■ Short exercise:
Copy out the rows from the line with "The image size is (485, 267)." to the line with "Click the orange translate", with both of those lines included, and change nothing in them.

■ Excerpted records:
* * *
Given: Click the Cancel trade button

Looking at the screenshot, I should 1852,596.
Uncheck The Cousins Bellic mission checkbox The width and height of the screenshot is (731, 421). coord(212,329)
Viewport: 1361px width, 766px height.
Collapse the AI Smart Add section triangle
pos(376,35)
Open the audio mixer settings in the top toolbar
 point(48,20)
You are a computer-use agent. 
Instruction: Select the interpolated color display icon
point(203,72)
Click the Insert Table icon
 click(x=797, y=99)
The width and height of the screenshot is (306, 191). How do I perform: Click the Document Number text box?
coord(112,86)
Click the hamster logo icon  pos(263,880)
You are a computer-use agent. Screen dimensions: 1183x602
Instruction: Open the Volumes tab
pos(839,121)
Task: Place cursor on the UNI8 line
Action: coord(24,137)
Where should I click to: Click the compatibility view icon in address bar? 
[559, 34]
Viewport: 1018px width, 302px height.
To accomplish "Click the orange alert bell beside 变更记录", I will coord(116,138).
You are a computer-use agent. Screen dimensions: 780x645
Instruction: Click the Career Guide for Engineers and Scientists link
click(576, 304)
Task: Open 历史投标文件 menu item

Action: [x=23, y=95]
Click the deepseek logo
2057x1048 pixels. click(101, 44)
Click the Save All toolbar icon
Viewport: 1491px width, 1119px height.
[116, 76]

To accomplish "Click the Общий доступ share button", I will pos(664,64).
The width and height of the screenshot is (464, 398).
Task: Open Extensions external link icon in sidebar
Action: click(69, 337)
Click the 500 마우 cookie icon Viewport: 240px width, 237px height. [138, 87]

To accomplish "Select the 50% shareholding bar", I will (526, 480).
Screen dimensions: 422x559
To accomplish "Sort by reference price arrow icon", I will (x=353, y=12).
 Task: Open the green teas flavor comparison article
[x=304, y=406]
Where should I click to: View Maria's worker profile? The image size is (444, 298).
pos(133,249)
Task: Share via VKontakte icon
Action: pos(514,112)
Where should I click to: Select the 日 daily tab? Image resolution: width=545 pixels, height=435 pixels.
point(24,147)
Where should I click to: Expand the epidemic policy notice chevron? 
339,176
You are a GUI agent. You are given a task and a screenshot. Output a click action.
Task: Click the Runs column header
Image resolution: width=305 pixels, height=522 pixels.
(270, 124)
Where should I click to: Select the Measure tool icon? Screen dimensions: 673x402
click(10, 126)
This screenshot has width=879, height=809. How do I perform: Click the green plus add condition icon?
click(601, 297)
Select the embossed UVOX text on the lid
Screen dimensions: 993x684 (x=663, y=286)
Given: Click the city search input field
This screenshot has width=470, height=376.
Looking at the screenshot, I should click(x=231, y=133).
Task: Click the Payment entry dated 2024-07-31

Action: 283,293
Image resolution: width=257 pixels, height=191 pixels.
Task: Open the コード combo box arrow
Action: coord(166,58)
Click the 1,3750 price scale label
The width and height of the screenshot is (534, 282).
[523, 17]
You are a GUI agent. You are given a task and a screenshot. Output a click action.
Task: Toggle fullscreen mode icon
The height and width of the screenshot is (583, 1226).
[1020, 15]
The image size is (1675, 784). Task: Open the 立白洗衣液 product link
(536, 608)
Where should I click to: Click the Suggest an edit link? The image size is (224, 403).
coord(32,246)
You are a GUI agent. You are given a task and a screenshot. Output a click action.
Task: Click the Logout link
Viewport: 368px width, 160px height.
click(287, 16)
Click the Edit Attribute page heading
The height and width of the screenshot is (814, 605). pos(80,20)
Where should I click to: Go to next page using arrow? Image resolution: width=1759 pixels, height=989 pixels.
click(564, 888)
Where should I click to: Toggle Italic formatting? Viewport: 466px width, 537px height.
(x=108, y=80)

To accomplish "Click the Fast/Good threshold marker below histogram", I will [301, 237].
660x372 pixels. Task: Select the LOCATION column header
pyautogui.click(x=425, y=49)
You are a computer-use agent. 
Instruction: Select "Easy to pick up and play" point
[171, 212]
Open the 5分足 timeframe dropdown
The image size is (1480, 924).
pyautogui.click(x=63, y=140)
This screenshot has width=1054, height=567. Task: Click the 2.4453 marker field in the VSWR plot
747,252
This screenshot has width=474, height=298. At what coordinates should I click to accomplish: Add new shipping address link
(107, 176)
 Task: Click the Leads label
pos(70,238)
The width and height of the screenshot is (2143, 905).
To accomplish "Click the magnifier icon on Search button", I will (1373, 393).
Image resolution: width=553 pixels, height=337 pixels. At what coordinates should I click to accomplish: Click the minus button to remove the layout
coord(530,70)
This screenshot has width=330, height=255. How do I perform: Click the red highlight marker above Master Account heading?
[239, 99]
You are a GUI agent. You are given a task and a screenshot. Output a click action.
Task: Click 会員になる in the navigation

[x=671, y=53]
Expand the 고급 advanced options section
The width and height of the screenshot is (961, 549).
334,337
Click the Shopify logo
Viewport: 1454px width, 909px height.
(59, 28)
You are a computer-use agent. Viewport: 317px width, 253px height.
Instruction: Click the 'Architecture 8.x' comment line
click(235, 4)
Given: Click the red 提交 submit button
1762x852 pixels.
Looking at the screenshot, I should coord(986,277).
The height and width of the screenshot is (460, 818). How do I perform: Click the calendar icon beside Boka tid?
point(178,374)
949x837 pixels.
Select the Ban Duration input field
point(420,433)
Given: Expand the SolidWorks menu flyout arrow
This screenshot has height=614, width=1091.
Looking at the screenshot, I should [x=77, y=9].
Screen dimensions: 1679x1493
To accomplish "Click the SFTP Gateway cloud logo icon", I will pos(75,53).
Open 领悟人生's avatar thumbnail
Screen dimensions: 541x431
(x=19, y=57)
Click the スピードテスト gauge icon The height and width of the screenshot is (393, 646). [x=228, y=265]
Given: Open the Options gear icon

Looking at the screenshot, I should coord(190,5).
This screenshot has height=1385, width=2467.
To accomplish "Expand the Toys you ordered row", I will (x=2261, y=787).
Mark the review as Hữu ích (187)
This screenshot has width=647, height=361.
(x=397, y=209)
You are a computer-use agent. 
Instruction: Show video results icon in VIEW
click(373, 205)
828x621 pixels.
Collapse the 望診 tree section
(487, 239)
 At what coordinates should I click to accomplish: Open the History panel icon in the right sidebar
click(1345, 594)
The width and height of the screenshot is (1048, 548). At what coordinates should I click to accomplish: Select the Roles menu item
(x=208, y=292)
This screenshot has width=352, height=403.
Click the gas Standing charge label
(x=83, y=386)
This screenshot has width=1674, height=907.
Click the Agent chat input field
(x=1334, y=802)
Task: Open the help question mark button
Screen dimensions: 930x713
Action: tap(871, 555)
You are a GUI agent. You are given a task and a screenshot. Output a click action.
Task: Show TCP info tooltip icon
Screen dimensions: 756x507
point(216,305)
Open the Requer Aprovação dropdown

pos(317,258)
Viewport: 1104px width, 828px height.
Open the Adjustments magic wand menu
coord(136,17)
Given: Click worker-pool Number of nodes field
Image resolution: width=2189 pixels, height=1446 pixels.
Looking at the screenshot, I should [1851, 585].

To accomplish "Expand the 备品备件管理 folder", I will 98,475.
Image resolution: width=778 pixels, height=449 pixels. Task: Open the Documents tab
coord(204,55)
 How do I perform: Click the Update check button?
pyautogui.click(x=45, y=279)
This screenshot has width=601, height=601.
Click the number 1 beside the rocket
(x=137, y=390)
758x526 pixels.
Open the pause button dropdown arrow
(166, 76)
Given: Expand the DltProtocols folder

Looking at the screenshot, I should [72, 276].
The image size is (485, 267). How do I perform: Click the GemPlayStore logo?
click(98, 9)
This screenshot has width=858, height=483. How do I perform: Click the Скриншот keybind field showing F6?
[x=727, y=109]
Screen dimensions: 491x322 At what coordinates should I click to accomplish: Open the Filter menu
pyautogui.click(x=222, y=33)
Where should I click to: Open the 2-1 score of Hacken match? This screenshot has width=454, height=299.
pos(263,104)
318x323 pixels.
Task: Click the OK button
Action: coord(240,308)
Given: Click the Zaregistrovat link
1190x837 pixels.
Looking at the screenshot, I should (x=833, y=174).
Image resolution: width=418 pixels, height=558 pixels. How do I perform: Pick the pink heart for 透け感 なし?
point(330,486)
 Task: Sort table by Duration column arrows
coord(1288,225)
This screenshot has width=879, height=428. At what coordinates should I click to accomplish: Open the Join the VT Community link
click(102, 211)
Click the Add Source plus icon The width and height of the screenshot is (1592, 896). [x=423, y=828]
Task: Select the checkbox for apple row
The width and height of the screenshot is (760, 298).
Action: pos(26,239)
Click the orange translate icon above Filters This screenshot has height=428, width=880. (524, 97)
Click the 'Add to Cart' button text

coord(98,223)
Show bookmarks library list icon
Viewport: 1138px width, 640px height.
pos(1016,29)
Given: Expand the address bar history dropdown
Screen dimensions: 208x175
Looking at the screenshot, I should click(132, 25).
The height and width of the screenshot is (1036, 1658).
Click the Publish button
* * *
■ Result of this task:
The image size is (485, 267). How do I perform: Click the GemPlayStore logo?
click(98, 9)
This screenshot has width=858, height=483. How do I perform: Click the Скриншот keybind field showing F6?
[x=727, y=109]
Screen dimensions: 491x322 At what coordinates should I click to accomplish: Open the Filter menu
pyautogui.click(x=222, y=33)
Where should I click to: Open the 2-1 score of Hacken match? This screenshot has width=454, height=299.
pos(263,104)
318x323 pixels.
Task: Click the OK button
Action: coord(240,308)
Given: Click the Zaregistrovat link
1190x837 pixels.
Looking at the screenshot, I should (x=833, y=174).
Image resolution: width=418 pixels, height=558 pixels. How do I perform: Pick the pink heart for 透け感 なし?
point(330,486)
 Task: Sort table by Duration column arrows
coord(1288,225)
This screenshot has width=879, height=428. At what coordinates should I click to accomplish: Open the Join the VT Community link
click(102, 211)
Click the Add Source plus icon The width and height of the screenshot is (1592, 896). [x=423, y=828]
Task: Select the checkbox for apple row
The width and height of the screenshot is (760, 298).
Action: pos(26,239)
Click the orange translate icon above Filters This screenshot has height=428, width=880. (524, 97)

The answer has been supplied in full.